● GOALS:
1. In the Parquet 1.14.0 discussion thread, why does Gang Wu prefer to speed up the 1.14.0 release instead of a 1.13.2 patch release? Answer in one to three sentences.
2. Copy verbatim the lines of the records starting with the line that contains "In order to click on More" and going on through the line that contains "pyautogui.click(x=952, y=910)".

● PROVIDED TEXT:

= = =

RE: Re: Re: [DISCUSS] Parquet 1.14.0 and looking forward

Suresh, Adi Thu, 11 Apr 2024 15:01:01 -0700

Then, it looks like 1.14.0 is very close. That sounds good to me!


On 2024/04/11 14:59:17 Gang Wu wrote:
> On my end, the only PR waiting for 1.14 release is [1] and it is very close
> to be merged. As the release process is pretty much the same for 1.14.0
> and 1.13.2, I'd prefer to expedite the process for 1.14.0.
>
> [1] https://github.com/apache/parquet-mr/pull/1139
>
> Best,
> Gang
>
> On Thu, Apr 11, 2024 at 6:40 AM Suresh, Adi 
> <ad...@amazon.com.inva<mailto:ad...@amazon.com.inva>lid>
> wrote:
>
> > Hi, https://issues.apache.org/jira/browse/PARQUET-2450 is current
> > affecting many of our customers.
> > https://github.com/apache/parquet-mr/pull/1300#issuecomment-2046590751
> > will fix the issue. Can 1.14.0 be expedited? Or can we do a 1.13.2 patch
> > release to get this fix out faster?
> >
> > Let me know if there’s anything on my end that I can do to help.

= = =

● MATERIAL PROVIDED:
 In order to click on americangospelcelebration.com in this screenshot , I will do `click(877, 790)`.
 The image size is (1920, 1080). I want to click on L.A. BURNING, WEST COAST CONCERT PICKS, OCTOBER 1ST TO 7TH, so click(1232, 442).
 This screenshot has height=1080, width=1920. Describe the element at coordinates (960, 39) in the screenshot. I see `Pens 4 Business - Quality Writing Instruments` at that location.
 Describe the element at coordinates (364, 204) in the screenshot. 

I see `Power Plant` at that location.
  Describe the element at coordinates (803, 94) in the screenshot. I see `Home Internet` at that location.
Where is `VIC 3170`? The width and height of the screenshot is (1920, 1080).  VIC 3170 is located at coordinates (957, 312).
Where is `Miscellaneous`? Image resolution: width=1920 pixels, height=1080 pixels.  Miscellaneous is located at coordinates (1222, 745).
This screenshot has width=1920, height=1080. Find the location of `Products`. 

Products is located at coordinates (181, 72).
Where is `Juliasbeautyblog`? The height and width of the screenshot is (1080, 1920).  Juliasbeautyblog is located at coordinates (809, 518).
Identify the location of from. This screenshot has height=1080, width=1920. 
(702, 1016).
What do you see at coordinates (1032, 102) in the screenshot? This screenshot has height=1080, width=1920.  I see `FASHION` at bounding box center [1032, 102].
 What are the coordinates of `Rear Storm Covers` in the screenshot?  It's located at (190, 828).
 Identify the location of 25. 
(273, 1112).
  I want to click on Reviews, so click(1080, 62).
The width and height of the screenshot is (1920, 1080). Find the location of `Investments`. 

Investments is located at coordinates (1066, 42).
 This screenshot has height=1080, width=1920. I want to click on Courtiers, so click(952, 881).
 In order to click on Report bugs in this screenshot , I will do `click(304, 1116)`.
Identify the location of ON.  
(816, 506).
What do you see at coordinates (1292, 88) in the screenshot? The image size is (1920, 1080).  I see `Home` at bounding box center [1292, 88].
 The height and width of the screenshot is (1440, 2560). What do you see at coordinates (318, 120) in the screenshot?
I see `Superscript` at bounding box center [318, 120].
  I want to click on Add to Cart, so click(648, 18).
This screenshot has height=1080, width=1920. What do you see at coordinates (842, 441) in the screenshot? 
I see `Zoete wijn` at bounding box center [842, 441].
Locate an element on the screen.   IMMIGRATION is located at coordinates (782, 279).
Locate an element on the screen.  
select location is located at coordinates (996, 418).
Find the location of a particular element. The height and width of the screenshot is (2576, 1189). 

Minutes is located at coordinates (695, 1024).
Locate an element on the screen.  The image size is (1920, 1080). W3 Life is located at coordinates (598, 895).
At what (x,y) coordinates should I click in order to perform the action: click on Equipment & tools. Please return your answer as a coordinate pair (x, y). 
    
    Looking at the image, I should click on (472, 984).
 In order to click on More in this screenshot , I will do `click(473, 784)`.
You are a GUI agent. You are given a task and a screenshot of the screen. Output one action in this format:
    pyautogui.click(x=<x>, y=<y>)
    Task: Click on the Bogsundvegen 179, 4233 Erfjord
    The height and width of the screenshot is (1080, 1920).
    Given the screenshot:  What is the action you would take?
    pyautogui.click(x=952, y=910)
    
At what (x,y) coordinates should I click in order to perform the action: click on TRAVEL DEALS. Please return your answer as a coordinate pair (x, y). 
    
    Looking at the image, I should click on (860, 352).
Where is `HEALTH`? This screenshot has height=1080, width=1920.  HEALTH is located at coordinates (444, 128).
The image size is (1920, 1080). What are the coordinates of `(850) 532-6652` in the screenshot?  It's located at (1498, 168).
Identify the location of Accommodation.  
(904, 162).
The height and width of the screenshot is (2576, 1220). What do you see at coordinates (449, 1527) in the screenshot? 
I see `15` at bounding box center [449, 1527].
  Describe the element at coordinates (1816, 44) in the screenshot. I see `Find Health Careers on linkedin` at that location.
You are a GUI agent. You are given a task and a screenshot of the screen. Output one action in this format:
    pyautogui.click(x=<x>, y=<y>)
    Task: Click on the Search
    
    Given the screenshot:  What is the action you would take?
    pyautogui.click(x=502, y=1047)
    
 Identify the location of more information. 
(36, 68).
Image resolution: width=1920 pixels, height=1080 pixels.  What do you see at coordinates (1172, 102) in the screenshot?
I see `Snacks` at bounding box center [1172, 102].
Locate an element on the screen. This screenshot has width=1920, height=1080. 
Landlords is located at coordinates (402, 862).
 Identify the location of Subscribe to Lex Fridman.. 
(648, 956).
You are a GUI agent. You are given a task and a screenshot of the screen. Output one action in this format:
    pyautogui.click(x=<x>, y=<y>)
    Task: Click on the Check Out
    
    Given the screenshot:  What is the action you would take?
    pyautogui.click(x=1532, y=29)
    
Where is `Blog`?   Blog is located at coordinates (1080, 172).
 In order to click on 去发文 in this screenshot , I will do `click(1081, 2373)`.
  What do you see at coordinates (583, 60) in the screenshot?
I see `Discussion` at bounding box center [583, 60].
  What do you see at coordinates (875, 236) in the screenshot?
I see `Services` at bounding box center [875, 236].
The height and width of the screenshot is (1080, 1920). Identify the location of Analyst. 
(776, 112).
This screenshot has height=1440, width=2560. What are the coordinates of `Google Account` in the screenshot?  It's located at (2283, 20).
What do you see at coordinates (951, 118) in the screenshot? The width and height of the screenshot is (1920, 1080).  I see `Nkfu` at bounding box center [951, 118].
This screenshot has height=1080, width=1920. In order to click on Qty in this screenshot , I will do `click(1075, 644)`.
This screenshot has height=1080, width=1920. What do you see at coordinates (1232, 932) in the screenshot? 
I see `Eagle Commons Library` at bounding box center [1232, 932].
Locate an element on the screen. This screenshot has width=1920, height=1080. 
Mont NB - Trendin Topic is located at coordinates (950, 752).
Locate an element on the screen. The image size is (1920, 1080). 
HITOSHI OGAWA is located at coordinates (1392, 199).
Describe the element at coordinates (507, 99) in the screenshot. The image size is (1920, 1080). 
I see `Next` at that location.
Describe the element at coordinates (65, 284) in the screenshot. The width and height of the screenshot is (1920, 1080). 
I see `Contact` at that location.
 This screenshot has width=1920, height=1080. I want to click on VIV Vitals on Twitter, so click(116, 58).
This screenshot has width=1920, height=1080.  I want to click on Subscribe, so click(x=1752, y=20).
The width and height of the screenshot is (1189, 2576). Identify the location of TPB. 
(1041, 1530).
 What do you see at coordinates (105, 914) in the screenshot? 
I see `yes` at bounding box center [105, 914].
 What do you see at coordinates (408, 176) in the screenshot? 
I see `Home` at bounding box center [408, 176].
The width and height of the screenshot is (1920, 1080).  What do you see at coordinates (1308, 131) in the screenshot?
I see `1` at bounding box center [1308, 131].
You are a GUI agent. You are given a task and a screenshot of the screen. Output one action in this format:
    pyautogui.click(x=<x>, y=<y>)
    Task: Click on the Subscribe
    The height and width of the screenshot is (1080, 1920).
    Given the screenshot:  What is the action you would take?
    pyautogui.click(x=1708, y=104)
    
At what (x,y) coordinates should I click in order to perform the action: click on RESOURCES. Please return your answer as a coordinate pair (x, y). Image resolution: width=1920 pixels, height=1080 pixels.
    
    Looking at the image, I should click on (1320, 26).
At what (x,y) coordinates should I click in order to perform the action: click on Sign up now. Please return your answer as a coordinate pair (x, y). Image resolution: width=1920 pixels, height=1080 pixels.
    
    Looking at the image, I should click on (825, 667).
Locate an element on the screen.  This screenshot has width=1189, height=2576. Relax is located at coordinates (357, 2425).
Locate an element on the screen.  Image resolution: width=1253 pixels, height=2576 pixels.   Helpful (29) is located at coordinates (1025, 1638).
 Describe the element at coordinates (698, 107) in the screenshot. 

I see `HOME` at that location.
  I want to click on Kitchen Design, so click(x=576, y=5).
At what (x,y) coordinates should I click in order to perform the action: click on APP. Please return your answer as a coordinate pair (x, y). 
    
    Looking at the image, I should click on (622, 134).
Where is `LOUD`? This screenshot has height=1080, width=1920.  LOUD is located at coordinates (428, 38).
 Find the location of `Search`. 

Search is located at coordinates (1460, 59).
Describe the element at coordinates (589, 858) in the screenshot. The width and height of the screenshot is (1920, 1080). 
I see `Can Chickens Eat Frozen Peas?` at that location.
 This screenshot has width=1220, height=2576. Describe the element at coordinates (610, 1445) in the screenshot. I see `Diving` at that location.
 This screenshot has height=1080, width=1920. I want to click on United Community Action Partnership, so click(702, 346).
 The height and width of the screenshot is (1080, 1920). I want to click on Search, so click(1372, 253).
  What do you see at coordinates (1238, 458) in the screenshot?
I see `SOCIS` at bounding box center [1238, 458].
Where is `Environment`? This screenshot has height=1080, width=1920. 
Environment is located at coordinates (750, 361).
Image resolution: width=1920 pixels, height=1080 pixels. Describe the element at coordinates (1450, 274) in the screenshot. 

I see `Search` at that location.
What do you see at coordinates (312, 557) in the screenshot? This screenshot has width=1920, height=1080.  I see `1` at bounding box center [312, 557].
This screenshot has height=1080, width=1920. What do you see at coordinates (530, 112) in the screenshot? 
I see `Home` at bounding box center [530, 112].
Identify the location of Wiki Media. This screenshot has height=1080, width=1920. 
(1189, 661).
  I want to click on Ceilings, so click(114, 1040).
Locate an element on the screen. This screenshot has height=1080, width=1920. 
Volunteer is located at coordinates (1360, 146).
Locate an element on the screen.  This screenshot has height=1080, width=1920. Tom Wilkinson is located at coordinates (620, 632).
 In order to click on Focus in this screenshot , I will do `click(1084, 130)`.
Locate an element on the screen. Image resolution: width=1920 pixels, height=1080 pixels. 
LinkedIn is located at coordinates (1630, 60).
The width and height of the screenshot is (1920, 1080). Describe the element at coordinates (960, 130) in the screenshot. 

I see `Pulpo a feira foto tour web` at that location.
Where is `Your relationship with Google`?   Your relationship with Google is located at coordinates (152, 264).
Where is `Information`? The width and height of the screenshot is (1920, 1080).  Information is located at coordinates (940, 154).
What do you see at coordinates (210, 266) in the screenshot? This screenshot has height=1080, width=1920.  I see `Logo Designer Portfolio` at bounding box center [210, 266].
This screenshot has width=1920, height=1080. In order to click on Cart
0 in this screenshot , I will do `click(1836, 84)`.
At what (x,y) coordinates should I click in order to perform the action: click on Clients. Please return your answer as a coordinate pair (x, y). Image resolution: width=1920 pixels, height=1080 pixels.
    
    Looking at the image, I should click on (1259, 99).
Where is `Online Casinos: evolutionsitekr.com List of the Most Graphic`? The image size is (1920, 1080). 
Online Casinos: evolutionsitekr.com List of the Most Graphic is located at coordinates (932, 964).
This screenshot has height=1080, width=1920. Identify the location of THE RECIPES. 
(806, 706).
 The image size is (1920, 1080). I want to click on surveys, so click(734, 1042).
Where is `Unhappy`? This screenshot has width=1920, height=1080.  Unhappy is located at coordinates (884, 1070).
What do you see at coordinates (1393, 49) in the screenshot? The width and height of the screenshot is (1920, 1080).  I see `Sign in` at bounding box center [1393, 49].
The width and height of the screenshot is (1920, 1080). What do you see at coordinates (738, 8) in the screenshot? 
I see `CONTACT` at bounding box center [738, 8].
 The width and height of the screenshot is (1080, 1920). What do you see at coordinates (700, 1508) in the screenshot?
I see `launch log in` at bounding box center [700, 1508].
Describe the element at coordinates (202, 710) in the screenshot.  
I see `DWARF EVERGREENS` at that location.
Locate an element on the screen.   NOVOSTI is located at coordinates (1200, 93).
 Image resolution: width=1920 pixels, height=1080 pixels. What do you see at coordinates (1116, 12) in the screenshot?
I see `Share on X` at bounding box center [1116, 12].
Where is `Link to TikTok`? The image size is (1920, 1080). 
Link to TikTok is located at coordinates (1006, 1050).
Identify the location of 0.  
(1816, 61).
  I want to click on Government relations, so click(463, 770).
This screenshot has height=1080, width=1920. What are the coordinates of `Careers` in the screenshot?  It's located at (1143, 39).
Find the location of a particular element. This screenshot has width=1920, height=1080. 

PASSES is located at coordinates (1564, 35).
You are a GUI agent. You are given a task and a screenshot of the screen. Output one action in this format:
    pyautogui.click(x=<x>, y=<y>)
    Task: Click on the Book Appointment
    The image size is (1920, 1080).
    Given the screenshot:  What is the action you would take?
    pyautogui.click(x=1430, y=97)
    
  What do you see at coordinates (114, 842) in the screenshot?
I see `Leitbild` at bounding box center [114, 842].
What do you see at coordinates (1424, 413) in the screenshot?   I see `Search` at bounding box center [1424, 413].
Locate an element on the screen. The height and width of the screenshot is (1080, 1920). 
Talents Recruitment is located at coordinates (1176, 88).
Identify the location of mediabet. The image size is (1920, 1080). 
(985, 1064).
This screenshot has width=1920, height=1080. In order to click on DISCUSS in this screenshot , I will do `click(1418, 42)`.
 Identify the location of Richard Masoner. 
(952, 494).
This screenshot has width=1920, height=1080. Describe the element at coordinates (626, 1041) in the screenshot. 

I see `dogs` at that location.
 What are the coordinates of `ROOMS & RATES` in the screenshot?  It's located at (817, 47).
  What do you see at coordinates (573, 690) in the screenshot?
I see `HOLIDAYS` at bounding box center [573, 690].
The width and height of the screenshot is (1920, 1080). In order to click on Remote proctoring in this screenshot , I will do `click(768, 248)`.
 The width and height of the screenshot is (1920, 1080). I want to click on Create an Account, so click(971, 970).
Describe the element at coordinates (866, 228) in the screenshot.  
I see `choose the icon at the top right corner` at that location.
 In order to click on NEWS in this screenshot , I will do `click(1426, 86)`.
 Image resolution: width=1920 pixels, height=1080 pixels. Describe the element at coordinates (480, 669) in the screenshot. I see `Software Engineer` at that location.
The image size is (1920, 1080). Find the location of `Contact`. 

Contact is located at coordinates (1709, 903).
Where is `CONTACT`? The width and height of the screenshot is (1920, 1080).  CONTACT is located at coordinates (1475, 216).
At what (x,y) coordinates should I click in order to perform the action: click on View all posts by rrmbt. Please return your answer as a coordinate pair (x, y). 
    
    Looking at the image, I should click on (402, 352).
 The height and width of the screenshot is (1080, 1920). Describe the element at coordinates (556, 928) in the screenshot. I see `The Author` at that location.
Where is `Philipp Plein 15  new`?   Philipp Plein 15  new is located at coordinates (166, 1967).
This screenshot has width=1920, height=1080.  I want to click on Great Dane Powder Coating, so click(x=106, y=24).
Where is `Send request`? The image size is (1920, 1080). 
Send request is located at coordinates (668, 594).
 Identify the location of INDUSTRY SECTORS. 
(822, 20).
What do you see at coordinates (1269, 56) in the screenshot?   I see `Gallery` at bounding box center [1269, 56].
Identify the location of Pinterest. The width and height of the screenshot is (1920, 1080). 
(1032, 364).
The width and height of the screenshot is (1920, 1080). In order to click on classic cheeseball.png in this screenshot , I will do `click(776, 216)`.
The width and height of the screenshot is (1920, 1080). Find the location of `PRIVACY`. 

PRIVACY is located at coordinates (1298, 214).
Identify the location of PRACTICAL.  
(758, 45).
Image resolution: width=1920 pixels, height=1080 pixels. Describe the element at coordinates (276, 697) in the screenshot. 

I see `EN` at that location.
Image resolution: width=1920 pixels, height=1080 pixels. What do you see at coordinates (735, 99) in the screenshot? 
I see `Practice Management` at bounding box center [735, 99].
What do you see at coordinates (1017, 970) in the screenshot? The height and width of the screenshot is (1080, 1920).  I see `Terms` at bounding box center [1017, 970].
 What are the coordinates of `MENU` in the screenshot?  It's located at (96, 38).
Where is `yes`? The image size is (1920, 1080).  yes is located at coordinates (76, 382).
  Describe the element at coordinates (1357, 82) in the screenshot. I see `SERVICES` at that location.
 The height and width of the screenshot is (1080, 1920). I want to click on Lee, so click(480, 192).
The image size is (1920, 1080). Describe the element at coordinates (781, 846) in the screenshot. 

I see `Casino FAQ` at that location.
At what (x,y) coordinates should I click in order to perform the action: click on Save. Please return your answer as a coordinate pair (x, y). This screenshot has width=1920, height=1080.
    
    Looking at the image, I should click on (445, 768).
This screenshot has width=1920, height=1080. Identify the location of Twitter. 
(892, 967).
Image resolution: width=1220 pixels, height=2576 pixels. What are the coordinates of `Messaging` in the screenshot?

= = =

● EXERCISE ANSWERS:
1. Gang Wu says the release process is pretty much the same for 1.14.0 and 1.13.2. The only pull request waiting for the 1.14 release is also very close to being merged.

2.
 In order to click on More in this screenshot , I will do `click(473, 784)`.
You are a GUI agent. You are given a task and a screenshot of the screen. Output one action in this format:
    pyautogui.click(x=<x>, y=<y>)
    Task: Click on the Bogsundvegen 179, 4233 Erfjord
    The height and width of the screenshot is (1080, 1920).
    Given the screenshot:  What is the action you would take?
    pyautogui.click(x=952, y=910)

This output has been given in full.